Proposal: Graph Data Structure in Standard Library

Status: Draft Author: Eric (with Claude) Created: 2026-01-26


Summary

Add Graph<N, E> to std.collections for representing directed and undirected graphs without reference cycles. Uses dual adjacency maps for O(1) bidirectional traversal.

use std.collections.graph { Graph, NodeId }

let g = Graph.empty()
let (g, alice) = g.add_node(data: User { name: "Alice" })
let (g, bob) = g.add_node(data: User { name: "Bob" })
let g = g.add_edge_undirected(a: alice, b: bob, data: Friendship { since: "2020" })

let friends = g.neighbors(id: alice)  // [bob]

Motivation

The Problem

Graphs with bidirectional relationships (social networks, dependency graphs, navigation meshes) traditionally use object references:

class User {
  friends: Set<User> = new Set();
  addFriend(other: User) {
    this.friends.add(other);
    other.friends.add(this);  // Cycle: alice ↔ bob
  }
}

This creates reference cycles that break ARC.

The Solution

Represent relationships as data, not references:

Nodes don't reference nodes.
The graph structure maps IDs to IDs.

alice.friends.contains(bob)  // Object reference (cycle!)
graph.has_edge(from: alice_id, to: bob_id)  // ID lookup (no cycle)

Why Dual Adjacency Maps?

ApproachAdd EdgeQuery OutQuery InMemory
Single adjacency mapO(1)O(1)O(n) scan1x
Edge listO(1)O(e)O(e)Compact
Dual adjacency mapsO(1)O(1)O(1)2x

Social network queries go both ways (“who do I follow” and “who follows me”).

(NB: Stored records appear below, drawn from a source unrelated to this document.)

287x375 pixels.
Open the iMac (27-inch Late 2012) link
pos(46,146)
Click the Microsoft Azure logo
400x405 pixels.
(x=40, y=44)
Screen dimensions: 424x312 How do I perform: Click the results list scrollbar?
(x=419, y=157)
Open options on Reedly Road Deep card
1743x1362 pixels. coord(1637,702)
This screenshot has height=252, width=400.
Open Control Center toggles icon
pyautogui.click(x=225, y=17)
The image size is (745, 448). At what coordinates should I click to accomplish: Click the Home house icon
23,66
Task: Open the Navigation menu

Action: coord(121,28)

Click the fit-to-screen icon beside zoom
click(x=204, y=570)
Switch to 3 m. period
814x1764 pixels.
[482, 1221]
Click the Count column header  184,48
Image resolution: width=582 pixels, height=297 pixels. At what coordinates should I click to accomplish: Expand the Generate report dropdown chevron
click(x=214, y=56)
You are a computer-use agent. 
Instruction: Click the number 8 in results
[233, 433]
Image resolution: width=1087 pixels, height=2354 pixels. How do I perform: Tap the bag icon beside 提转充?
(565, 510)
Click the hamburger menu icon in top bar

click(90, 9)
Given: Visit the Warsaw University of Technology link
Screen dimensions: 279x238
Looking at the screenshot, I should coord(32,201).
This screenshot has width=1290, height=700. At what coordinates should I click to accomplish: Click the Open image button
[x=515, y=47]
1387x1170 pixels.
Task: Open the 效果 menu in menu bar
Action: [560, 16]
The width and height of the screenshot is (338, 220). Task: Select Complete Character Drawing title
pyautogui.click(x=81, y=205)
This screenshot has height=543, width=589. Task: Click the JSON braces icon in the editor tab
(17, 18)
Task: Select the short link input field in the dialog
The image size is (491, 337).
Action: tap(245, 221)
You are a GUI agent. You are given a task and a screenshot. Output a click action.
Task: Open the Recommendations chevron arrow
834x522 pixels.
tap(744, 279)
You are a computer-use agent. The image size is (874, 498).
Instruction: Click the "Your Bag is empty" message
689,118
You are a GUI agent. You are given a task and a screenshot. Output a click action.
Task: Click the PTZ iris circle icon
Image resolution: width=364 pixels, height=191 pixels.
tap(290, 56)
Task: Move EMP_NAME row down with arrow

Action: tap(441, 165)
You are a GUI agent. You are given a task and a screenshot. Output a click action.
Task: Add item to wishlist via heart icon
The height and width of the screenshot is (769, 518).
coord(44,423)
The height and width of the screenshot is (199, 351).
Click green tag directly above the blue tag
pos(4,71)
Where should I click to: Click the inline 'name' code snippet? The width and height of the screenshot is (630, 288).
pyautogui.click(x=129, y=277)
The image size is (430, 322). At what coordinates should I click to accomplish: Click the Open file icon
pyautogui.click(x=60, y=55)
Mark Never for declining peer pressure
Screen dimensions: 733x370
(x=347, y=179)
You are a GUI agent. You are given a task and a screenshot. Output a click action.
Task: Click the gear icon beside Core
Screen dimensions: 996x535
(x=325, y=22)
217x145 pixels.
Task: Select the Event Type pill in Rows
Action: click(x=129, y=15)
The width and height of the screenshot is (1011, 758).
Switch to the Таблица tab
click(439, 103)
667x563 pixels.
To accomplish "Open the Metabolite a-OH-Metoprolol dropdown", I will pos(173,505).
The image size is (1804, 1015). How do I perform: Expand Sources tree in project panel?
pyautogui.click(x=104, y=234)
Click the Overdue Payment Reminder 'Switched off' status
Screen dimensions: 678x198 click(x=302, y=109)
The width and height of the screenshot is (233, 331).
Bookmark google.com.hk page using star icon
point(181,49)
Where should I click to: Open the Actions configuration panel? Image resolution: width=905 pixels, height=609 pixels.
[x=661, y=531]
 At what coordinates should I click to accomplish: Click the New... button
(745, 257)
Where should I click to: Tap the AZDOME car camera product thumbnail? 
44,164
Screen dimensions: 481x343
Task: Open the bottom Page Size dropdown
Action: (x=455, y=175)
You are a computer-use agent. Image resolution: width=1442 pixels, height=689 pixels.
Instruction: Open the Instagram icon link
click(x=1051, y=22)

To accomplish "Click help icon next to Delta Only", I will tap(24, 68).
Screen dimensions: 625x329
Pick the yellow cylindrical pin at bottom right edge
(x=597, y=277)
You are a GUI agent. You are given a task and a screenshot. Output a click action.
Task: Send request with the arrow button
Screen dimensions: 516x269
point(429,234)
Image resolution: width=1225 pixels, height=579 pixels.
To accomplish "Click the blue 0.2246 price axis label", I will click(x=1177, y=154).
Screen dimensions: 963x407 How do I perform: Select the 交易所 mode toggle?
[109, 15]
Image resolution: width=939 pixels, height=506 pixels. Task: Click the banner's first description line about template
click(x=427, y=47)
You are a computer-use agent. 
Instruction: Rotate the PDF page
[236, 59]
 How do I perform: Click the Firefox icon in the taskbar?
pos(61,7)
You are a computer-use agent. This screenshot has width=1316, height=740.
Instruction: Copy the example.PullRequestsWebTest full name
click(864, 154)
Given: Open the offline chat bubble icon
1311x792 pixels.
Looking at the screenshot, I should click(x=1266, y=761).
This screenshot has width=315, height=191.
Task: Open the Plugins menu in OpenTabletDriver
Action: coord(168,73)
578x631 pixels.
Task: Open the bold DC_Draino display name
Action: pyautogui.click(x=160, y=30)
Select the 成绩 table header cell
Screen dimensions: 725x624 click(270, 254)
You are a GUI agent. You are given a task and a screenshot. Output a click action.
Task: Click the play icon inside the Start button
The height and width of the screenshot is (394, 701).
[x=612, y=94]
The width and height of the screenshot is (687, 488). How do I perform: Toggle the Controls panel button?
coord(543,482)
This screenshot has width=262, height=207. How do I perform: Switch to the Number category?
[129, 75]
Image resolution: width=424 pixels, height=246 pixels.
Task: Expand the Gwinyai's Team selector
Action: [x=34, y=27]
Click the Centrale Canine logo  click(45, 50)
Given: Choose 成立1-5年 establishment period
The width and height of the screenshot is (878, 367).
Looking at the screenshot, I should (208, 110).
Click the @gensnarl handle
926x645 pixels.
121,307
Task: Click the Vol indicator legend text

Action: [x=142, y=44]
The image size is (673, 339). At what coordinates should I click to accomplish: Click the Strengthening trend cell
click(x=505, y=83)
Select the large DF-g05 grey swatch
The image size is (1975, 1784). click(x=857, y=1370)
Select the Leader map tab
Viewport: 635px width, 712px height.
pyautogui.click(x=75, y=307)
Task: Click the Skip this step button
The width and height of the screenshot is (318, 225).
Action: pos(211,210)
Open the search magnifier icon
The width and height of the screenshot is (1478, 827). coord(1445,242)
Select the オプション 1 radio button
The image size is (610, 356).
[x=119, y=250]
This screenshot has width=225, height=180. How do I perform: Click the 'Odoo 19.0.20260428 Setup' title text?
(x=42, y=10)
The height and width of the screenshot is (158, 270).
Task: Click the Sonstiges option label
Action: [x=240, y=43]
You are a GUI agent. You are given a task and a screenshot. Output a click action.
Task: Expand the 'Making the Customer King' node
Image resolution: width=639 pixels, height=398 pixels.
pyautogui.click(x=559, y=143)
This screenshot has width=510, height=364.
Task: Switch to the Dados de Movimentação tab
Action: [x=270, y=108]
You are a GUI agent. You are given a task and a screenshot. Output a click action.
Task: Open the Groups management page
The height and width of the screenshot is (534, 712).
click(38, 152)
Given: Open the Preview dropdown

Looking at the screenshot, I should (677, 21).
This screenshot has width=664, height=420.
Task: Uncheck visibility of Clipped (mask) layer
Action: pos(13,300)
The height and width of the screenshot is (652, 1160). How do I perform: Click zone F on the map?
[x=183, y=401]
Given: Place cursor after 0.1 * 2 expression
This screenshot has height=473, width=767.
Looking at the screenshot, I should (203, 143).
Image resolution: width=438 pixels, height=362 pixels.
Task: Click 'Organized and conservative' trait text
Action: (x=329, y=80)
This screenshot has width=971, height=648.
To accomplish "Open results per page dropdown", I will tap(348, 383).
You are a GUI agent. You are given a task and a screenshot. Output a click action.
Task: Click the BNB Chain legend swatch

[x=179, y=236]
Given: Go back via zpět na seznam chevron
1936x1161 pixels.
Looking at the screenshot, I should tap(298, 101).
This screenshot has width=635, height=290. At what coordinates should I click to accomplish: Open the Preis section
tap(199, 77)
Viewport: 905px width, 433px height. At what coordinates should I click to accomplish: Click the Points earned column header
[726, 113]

Dual maps make both O(1).


Design

Core Types

// Node identifier (opaque, prevents direct node-to-node references)
type NodeId = int

// Graph with node data N and edge data E
type Graph<N, E> = {
    nodes: {NodeId: N},
    outbound: {NodeId: [(NodeId, E)]},  // from → [(to, edge_data)]
    inbound: {NodeId: [(NodeId, E)]},   // to → [(from, edge_data)]
    next_id: NodeId,
}

Construction

@empty<N, E> () -> Graph<N, E>

@from_edges<N, E> (
    nodes: [(NodeId, N)],
    edges: [(NodeId, NodeId, E)],
) -> Graph<N, E>

Node Operations

// Add node, returns updated graph and assigned ID
@add_node<N, E> (self, data: N) -> (Graph<N, E>, NodeId)

// Get node data by ID
@get_node<N, E> (self, id: NodeId) -> Option<N>

// Update node data
@update_node<N, E> (self, id: NodeId, data: N) -> Graph<N, E>

// Remove node and all its edges
@remove_node<N, E> (self, id: NodeId) -> Graph<N, E>

// Check if node exists
@has_node<N, E> (self, id: NodeId) -> bool

// Get all node IDs
@node_ids<N, E> (self) -> [NodeId]

// Get node count
@node_count<N, E> (self) -> int

Edge Operations

// Add directed edge from → to
@add_edge<N, E> (self, from: NodeId, to: NodeId, data: E) -> Graph<N, E>

// Add undirected edge (adds both directions)
@add_edge_undirected<N, E: Clone> (self, a: NodeId, b: NodeId, data: E) -> Graph<N, E>

// Remove directed edge
@remove_edge<N, E> (self, from: NodeId, to: NodeId) -> Graph<N, E>

// Remove undirected edge (removes both directions)
@remove_edge_undirected<N, E> (self, a: NodeId, b: NodeId) -> Graph<N, E>

// Check if edge exists
@has_edge<N, E> (self, from: NodeId, to: NodeId) -> bool

// Get edge data
@get_edge<N, E> (self, from: NodeId, to: NodeId) -> Option<E>

// Update edge data
@update_edge<N, E> (self, from: NodeId, to: NodeId, data: E) -> Graph<N, E>

// Get edge count
@edge_count<N, E> (self) -> int

Traversal Queries

// Nodes this node points to (outgoing edges)
@successors<N, E> (self, id: NodeId) -> [NodeId]

// Nodes that point to this node (incoming edges)
@predecessors<N, E> (self, id: NodeId) -> [NodeId]

// For undirected graphs: same as successors
@neighbors<N, E> (self, id: NodeId) -> [NodeId]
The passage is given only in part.